Avrupa ülkesi karıştı: Türkiye Kaan savaş uçağını bizler ise Suvlaki üretir hale geldik

0

Yunan basınında hemen hemen her gün Türkiye’nin yerli ve milli savunma sanayii ile ilgili haberler yer alıyor. Bu haberlerin başında da Türkiye’nin son döneme özellikle İnsansız Hava Araçları ve savaş uçağı ile ilgili yükselişe geçmesi oldukça yoğun olarak konuşuluyor. Bu haberlerden birinde Atina merkezli www.bankingnews.gr haber sitesi okuyucularına, “Yunanistan’ın Rafale ile gökyüzündeki “süper silahları” bir efsane – Türkiye savaş uçaklarıyla büyülüyor. Yunanistan’da bu kutsal memleketi yöneten beceriksiz kuklalar savaş endüstrisini yok ettiler… bunun sonucunda ülke sadece suvlaki (şiş) üretir hale geldi…” ifadelerinin yer aldığı haberde Türkiye’nin ürettiği hava araçlarına oldukça geniş yer verdiği görülüyor. Konuya ilişkin yapılan haberde şu ifadelere yer veriliyor: “Yunanistan’ın Rafale ile gökyüzündeki “süper silahları” bir efsane – Türkiye savaş uçaklarıyla büyülüyor.
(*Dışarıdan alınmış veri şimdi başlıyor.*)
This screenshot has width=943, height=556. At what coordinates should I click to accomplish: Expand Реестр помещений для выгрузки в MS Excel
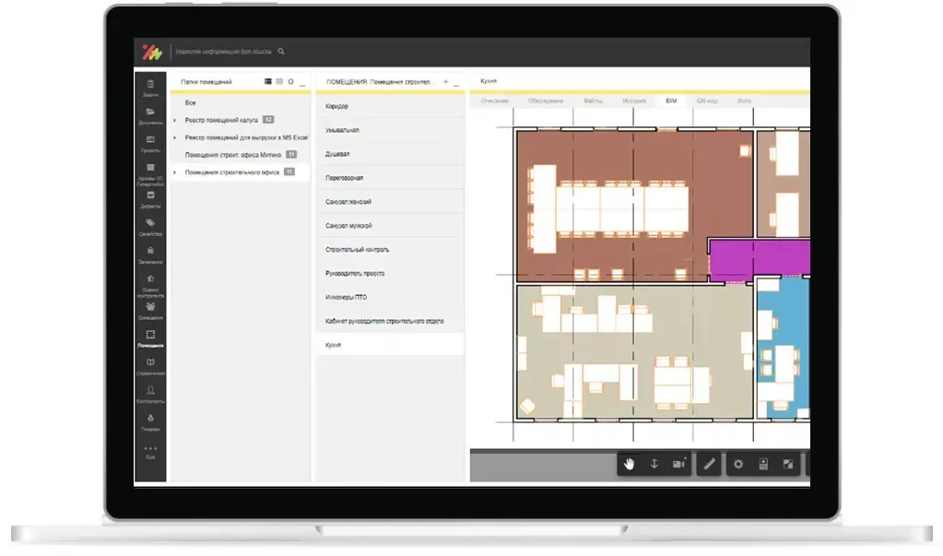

Yunanistan’da iktidarı elinde tutan beceriksiz kuklalar savaş sanayiini yerle bir etti…” Koltuk ve klavye vatanseverliğinden sıyrılıp acı gerçeklerle yüzleşirsek, 25 yıl önce yoksul bir üçüncü dünya ülkesi olan Türkiye’nin, bugün modern bir savaş endüstrisine dönüştüğünü görürüz… Aynı zamanda Yunanistan’da bu kutsal memleketi yöneten beceriksiz kuklalar savaş endüstrisini yok ettiler… bunun sonucunda ülke sadece suvlaki (şiş) üretir hale geldi… Ve eğer Rafale (Fransa’dan alınan savaş uçakları) ile hava üstünlüğümüzün olduğunu sanıyorsak, çok yanılıyoruz… Özellikle F-35 programından çıkarılıp büyük bir boşluk bırakılan Türkiye, havacılık sanayisini büyüterek kaderini değiştirdi. yüzyılın başlarında Türkiye dünyanın üçüncü büyük silah ithalatçısıydı.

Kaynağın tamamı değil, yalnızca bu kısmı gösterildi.